Data excerpts
[Start of Attachment]

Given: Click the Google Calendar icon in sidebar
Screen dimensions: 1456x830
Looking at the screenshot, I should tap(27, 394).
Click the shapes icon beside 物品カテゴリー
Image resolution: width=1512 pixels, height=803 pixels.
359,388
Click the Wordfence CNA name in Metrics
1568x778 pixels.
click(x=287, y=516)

[End of Attachment]
[Start of Attachment]

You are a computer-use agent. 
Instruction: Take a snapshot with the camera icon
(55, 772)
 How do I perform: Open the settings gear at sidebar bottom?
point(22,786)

[End of Attachment]

» **Task requirements**:
What is asked for is an exact copy of the lines above from the one containing "Given: Click the" through the one containing "Click the Wordfence CNA name in Metrics", and only those.

» **Expected output**:
Given: Click the Google Calendar icon in sidebar
Screen dimensions: 1456x830
Looking at the screenshot, I should tap(27, 394).
Click the shapes icon beside 物品カテゴリー
Image resolution: width=1512 pixels, height=803 pixels.
359,388
Click the Wordfence CNA name in Metrics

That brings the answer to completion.